### TEXTO FORNECIDO

Num emirado onde não há partidos políticos e muito menos oposição, o medo de dar a cara e o nome impera mas, à conversa, na companhia de um chá que custa pouco mais de 20 cêntimos de um euro, facilmente se chega à conclusão de como é difícil o dia-a-dia destas gentes, por vezes trabalhando a temperaturas próximas dos 50 graus. “Com o pouco que resta ao fim do mês, depois de enviado dinheiro para a família, cada um é obrigado a uma grande ginástica para gerir da melhor maneira uma verba que terá de cobrir as despesas com a alimentação, com o aluguer da casa, com os transportes e com o telemóvel. Para a maioria dos imigrantes, a vida no Qatar resume-se a trabalhar, a comer e a dormir”, admite, em voz baixa, Nasih Chatholi. “E muitos deles vivem em casas que abrigam mais de 20 pessoas”, acrescenta este imigrante indiano que assume uma expressão nostálgica quando evoco as paisagens de Kerala, no sul da Índia, de onde é natural. 

Longe das famílias, não tendo mais do que um ou dois amigos com quem conversar nas poucas horas livres que lhe são proporcionadas (e só eles sabem quantas horas perdem, ao início do dia ou ao final da tarde, no meio de um trânsito caótico), muitos destes imigrantes não sentiram dificuldade para se adaptarem à vida de Doha, principalmente aqueles que aqui trabalham há mais tempo.

“Para quem, há 20 anos, chegava ao Qatar, vindo de cidades como Peshawar, Karachi, Cairo, Dhaka ou Thiruvananthapuram, Doha assemelhava-se a uma pequena cidade, com uma atmosfera, pelo menos em certas zonas, como Musherib, que não se diferenciava muito daquela com que estavam familiarizados, com as suas barbearias, os seus pequenos cafés, os restaurantes, os cheiros, todo um modo de vida que não provocava qualquer tipo de choque cultural nos recém-chegados. Naturalmente, sentiam saudades da mulher, dos filhos, da família e dos amigos mas o ambiente que os rodeava atenuava, de certa forma, esse sentimento e a distância”, enfatiza Nasih Chatholi.

Em pouco tempo, metade de Musherib foi demolida e da outra pouco ou nada resta nos dias de hoje, obrigando os seus habitantes a dispersarem-se por outras zonas, uma separação que, em simultâneo — tanto é o tempo que se desperdiça em transportes públicos —, coloca um ponto final numa relação de amizade que se foi fortalecendo ao longo dos anos. Em 2018, a velha Musherib não será mais do que uma área residencial destinada à classe média-alta, demasiado cara para os imigrantes viverem ou alugarem um espaço onde possam continuar a desempenhar a sua actividade nos moldes em que estavam habituados.

### INSTRUÇÃO DADA
Reproduza o trecho do texto sobre os imigrantes no Qatar entre "Longe das famílias, não" e "há mais tempo.", inclusive, trocando "trânsito caótico" por "tráfego intenso".

### LINHAS DE DADOS
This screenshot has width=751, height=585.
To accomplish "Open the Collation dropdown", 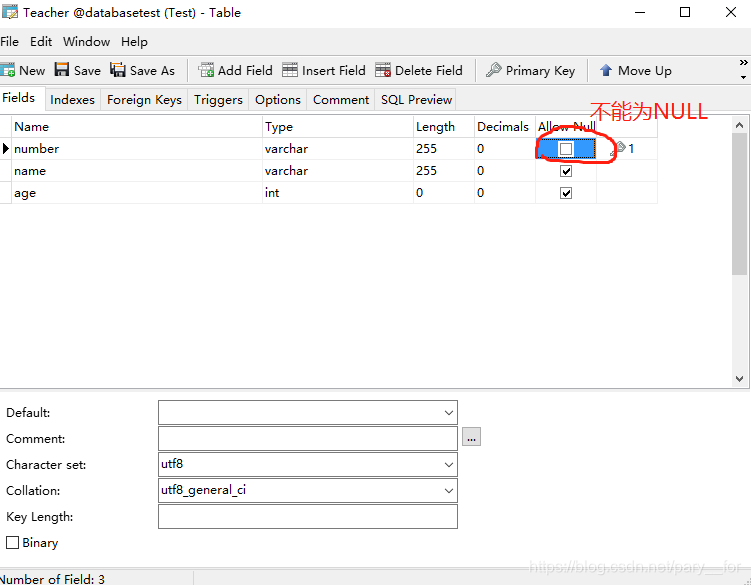I will pyautogui.click(x=448, y=491).
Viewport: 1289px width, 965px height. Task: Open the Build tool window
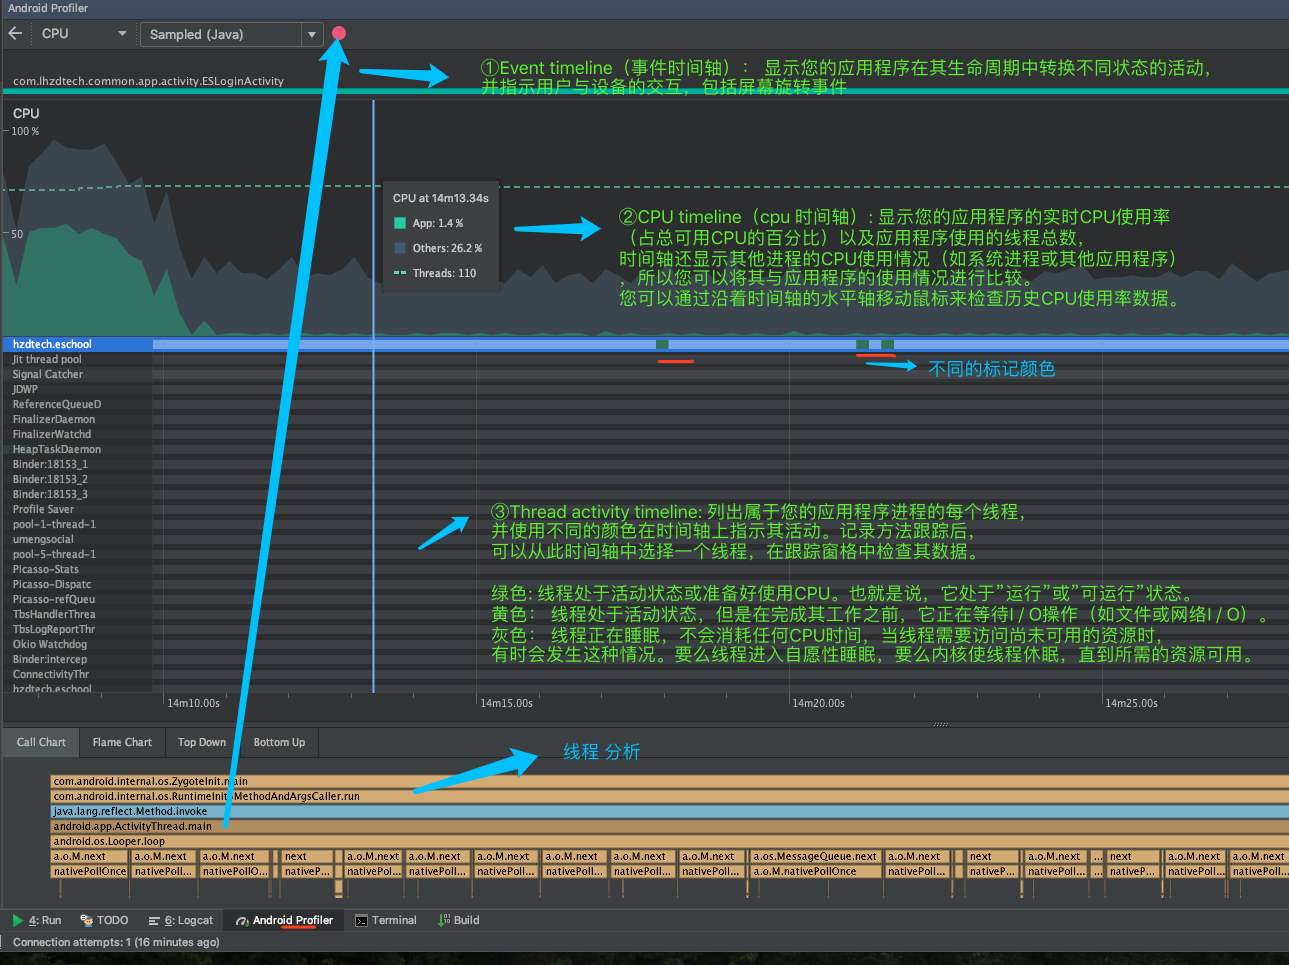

### EXERCÍCIO CONCLUÍDO
Longe das famílias, não tendo mais do que um ou dois amigos com quem conversar nas poucas horas livres que lhe são proporcionadas (e só eles sabem quantas horas perdem, ao início do dia ou ao final da tarde, no meio de um tráfego intenso), muitos destes imigrantes não sentiram dificuldade para se adaptarem à vida de Doha, principalmente aqueles que aqui trabalham há mais tempo.